I personally find it strange that he asked could he have him until Tuesday because they wanted to do something on Monday evening but it seems more like he wanted him until Tuesday as they are away. Without that I’d say it felt a bit uncomfortable but not entirely unreasonable.

MzHz · 19/07/2020 12:00

[quote ChoooChooo123]@MzHz What you said here sums up my ex perfectly:

My ex is and always will be a poor parent because he’s fuelled by the hatred of me because I don’t allow him any control, he also has and only ever will put himself first in all circumstances.

He can't ever think clearly as his hatred for me clouds his brain.
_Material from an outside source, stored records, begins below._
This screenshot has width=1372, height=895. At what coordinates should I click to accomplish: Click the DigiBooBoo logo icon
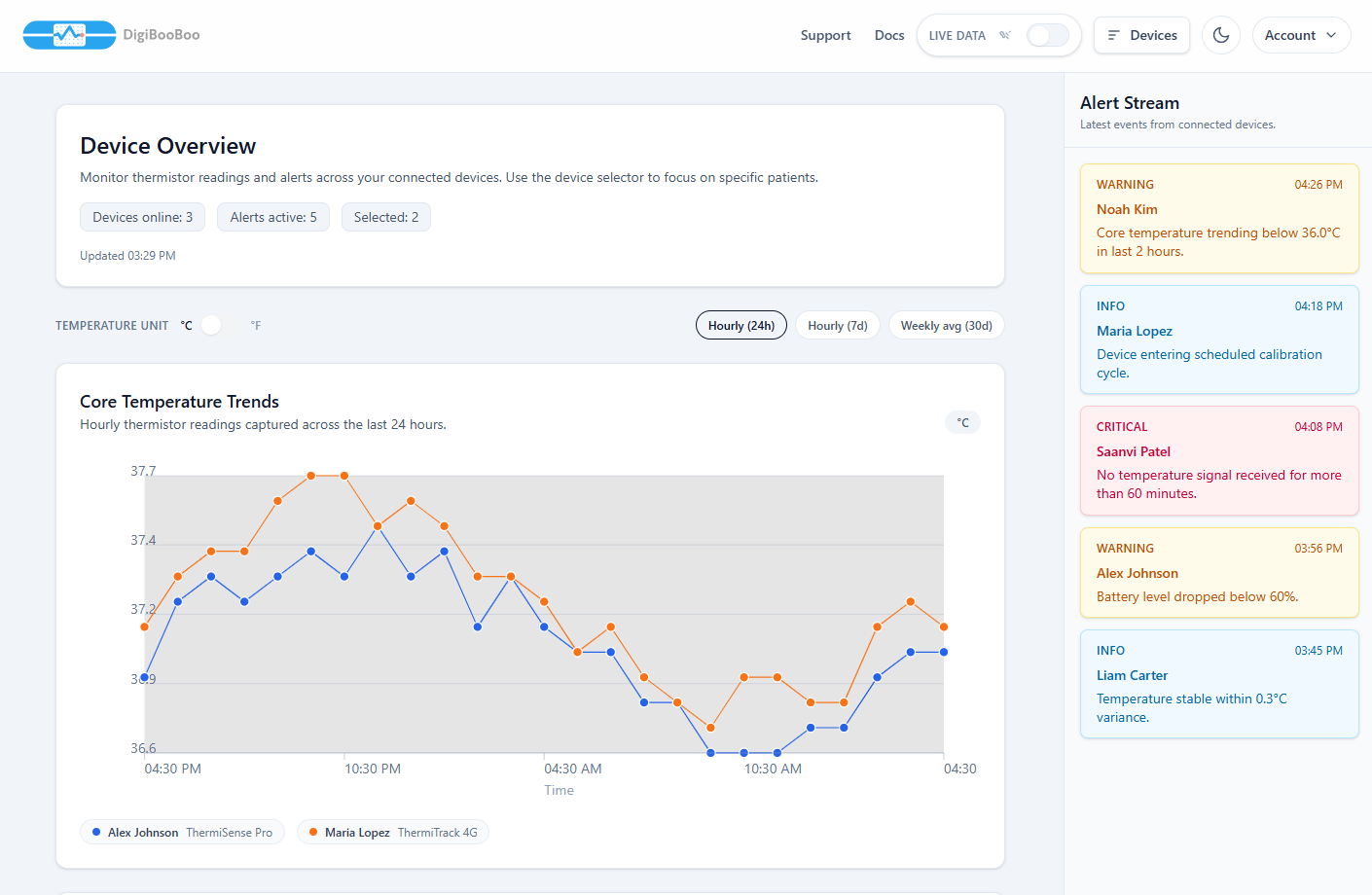(x=69, y=34)
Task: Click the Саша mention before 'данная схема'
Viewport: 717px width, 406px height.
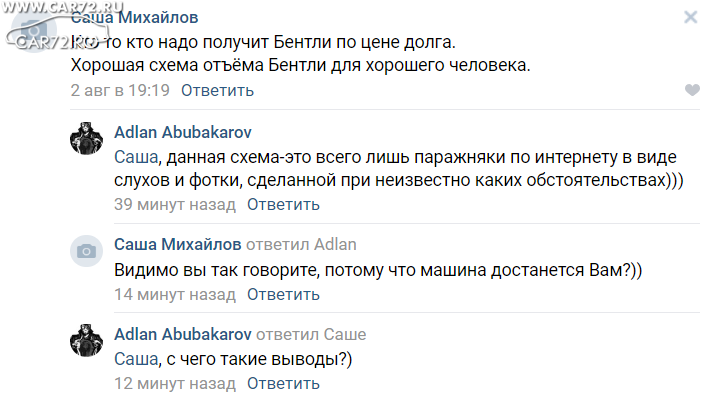Action: coord(136,157)
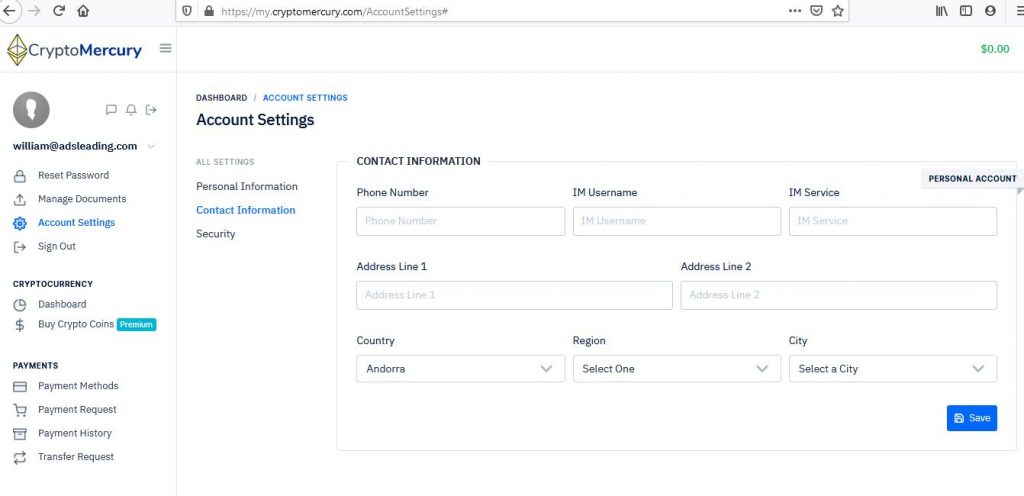Viewport: 1024px width, 496px height.
Task: Open the chat message icon near the avatar
Action: 111,110
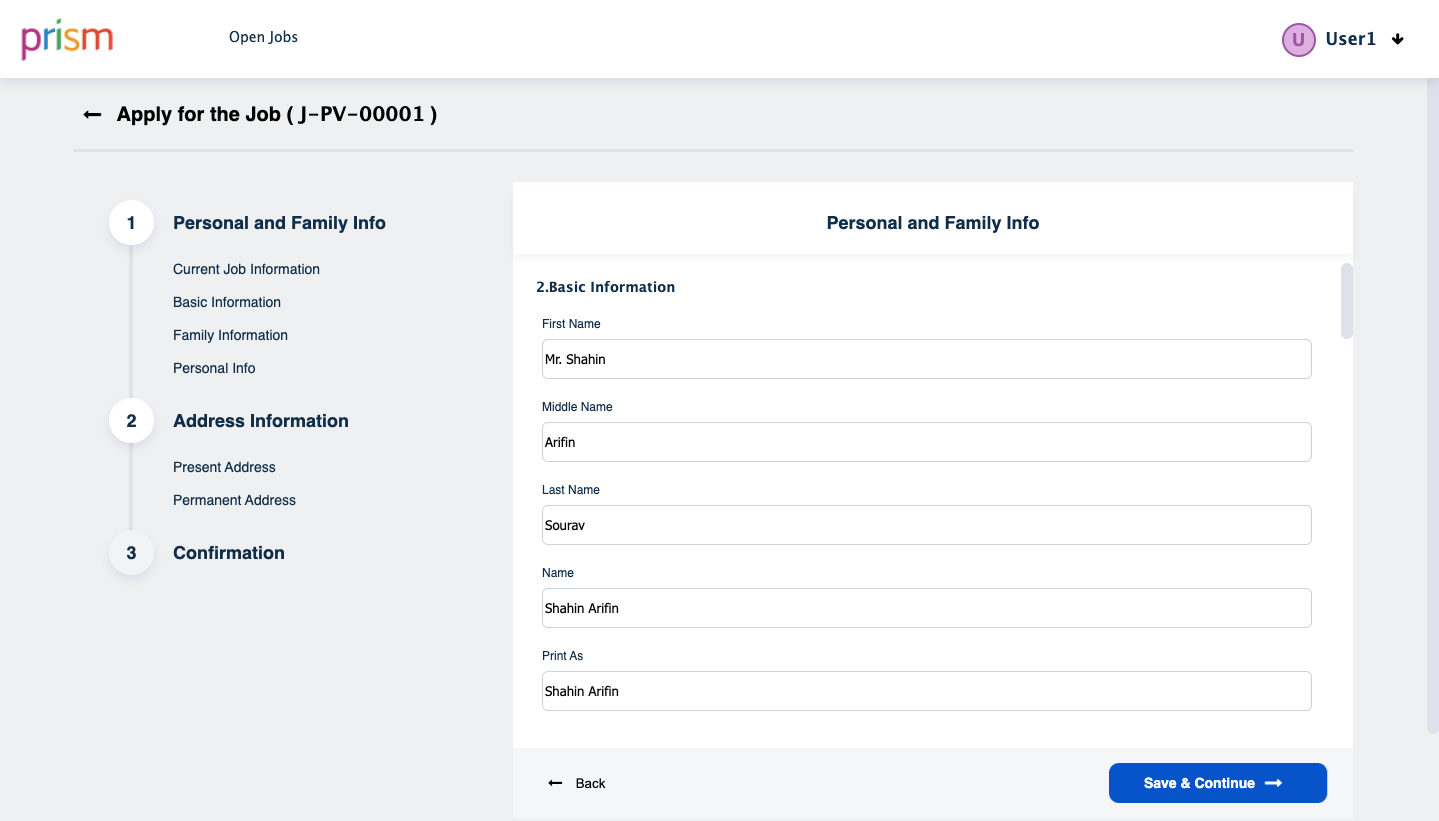Viewport: 1439px width, 821px height.
Task: Focus the Middle Name text field
Action: point(926,442)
He knows I'd never say no you can't take him away, but chooses to keep me in the dark as he knows it would unsettle me. [/quote]
Almost to a T, these abusers are all the same.

They clearly have a manual

The methods alter slightly as our own pressure points vary from one victim to another

During the lovebombing/ensnarement phases they work out what will work best, where our Achilles heel is.

The kids are always a good bet.

For me, for the Op, if refuse all requests from now on if at all possible

He’s deceived her on purpose, for no other reason than to get one over on her.

dontdisturbmenow · 19/07/2020 12:39

Maybe he felt that if he told you, you'd start asking many questions and find reasons why he wasn't doing it right. Very common. Or worse that you might decide he couldn't go and refuse to hand him over.

In my experience, these are the main reason when a father gives as little information as possible.

I'd hate not knowing where my 4yo was, so I do feel for you. You do need to learn to communicate better and not make this a controlling matter between the two of you.